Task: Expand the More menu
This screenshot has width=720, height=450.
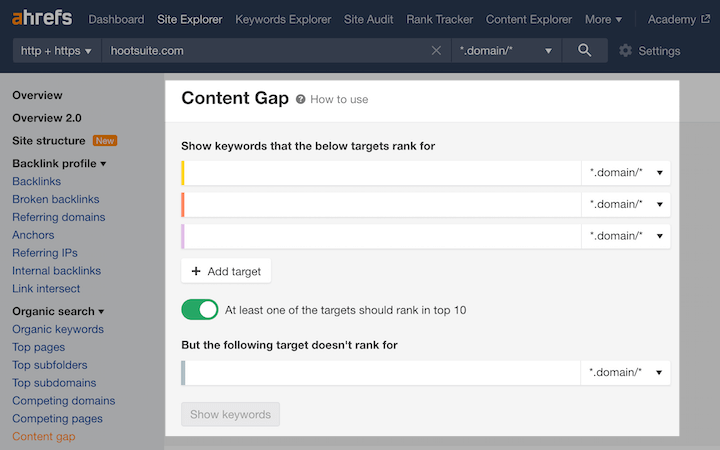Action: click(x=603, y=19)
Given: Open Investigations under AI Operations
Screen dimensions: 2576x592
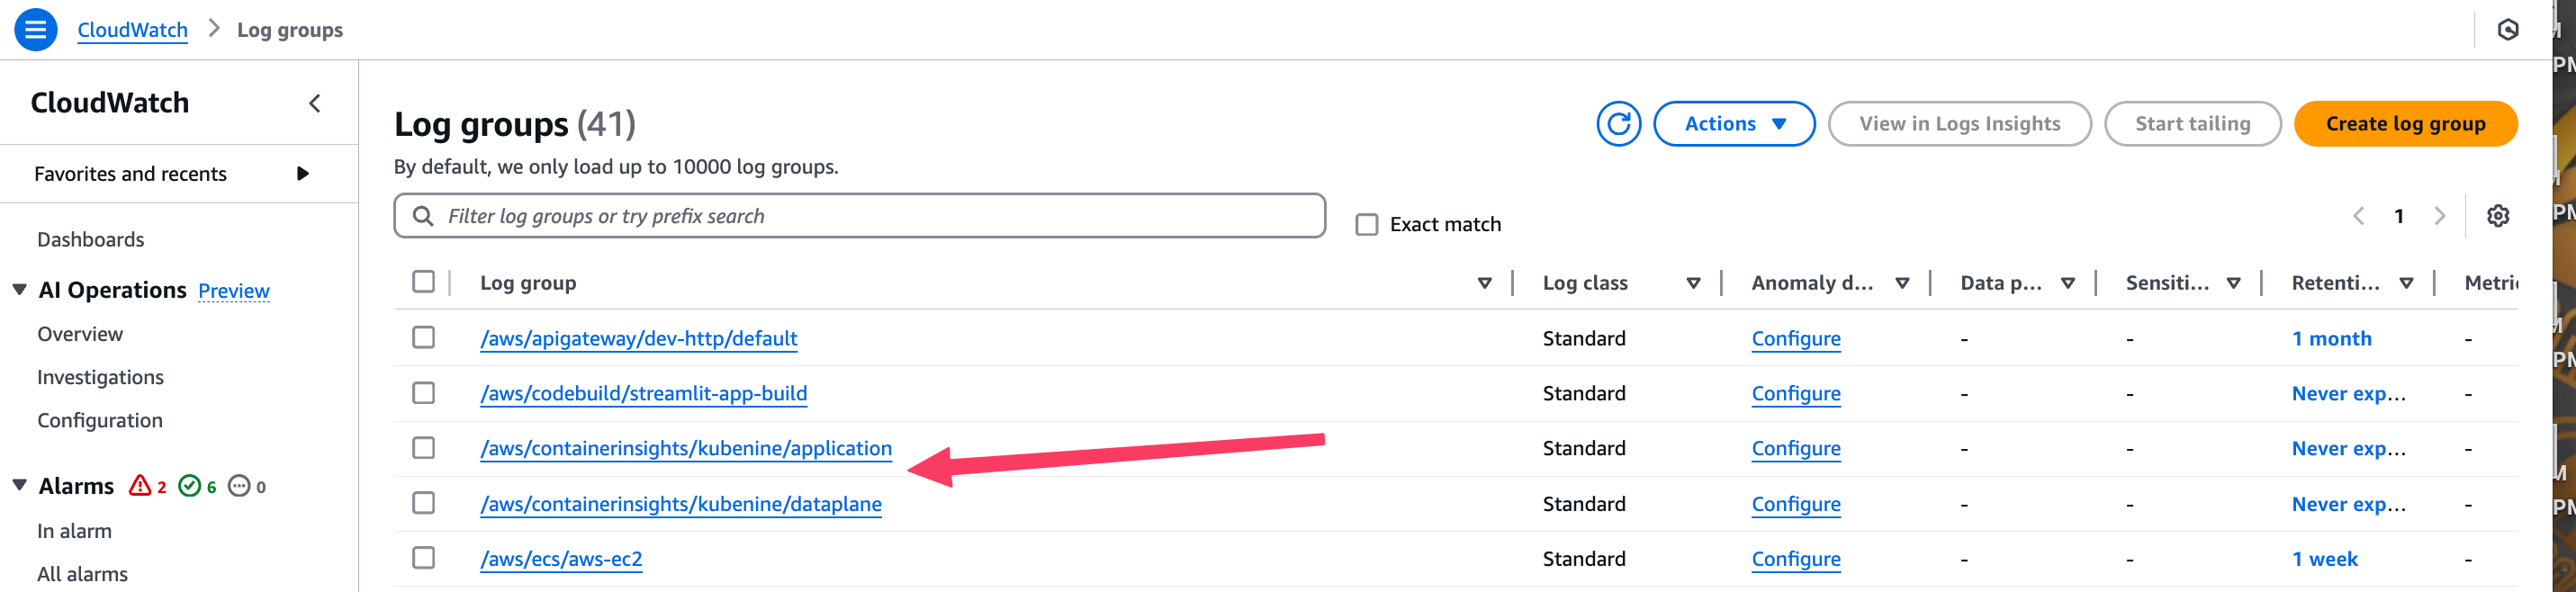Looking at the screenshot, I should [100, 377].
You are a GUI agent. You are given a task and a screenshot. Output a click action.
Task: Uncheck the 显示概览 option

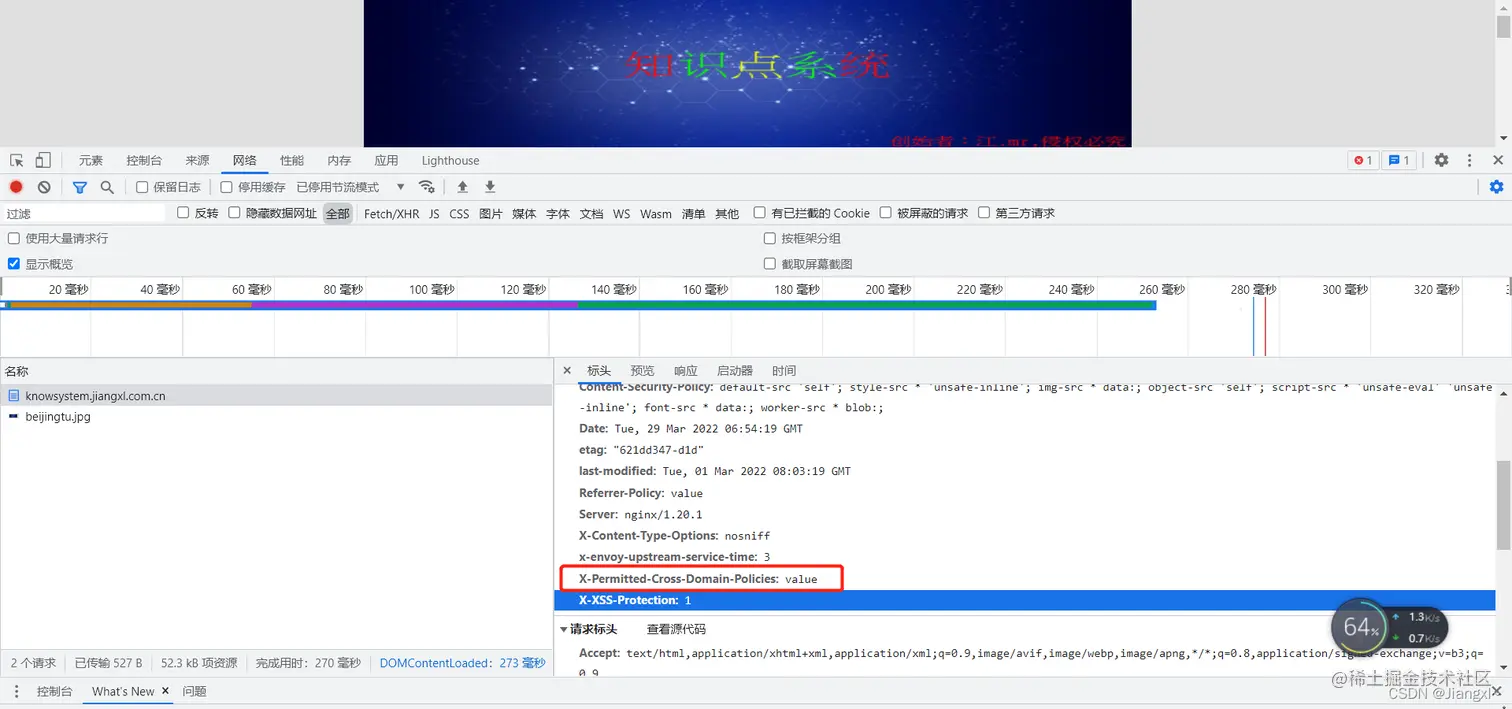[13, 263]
========================
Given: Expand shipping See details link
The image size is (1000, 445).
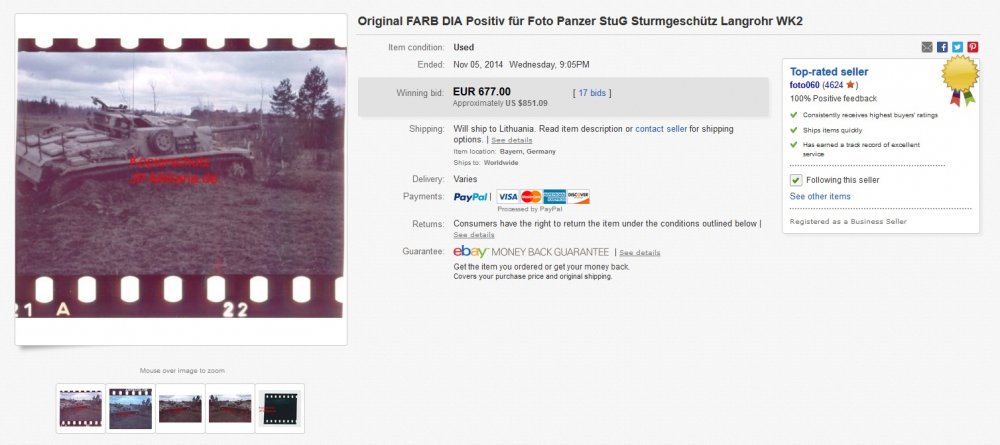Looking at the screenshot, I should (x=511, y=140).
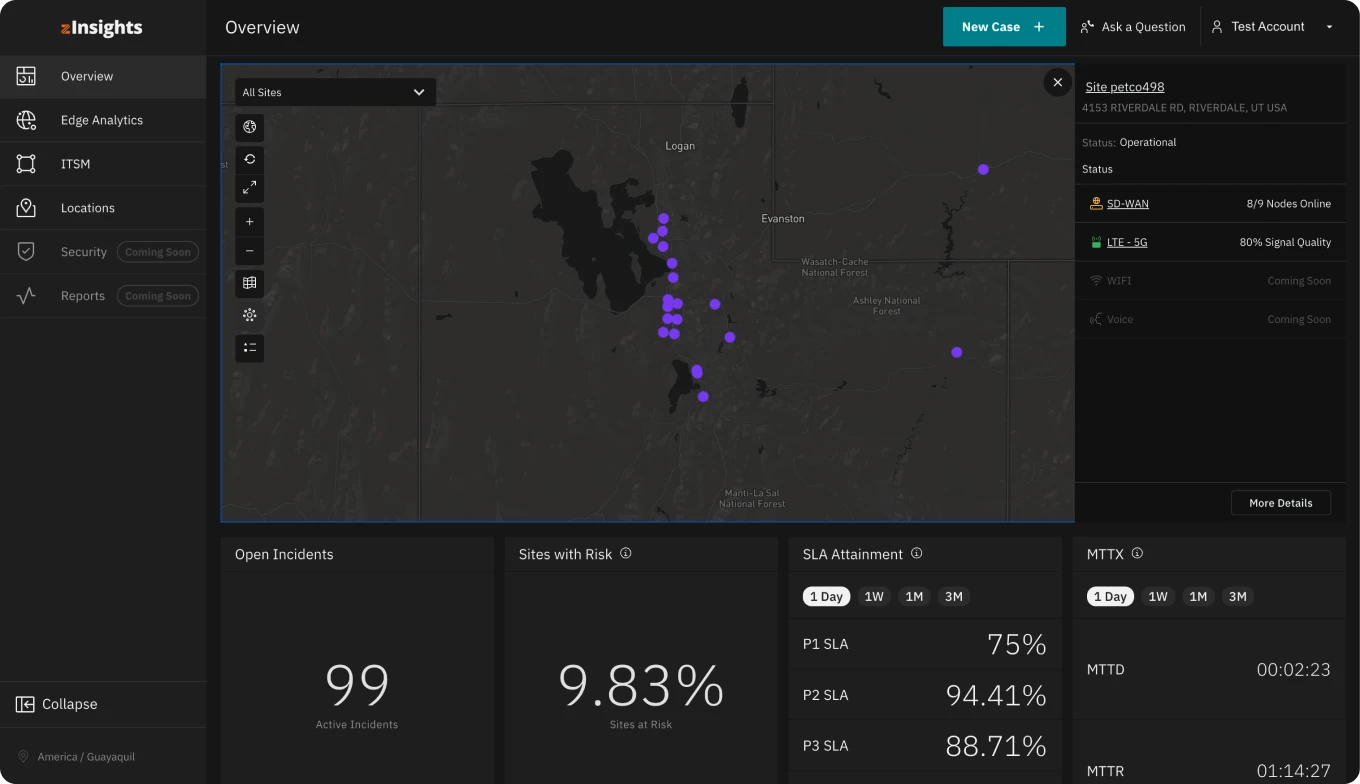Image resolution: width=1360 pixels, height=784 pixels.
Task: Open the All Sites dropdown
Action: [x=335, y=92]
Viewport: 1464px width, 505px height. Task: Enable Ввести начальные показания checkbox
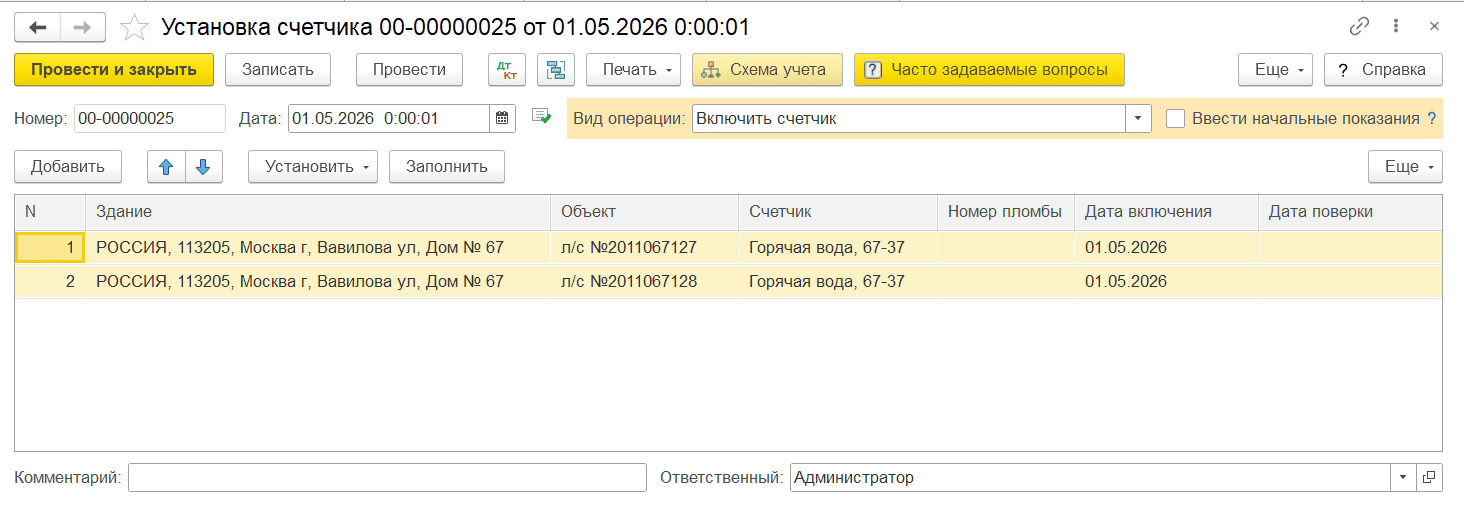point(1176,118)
========================
Report the number of lines above containing the word "Expand", with no other text.

2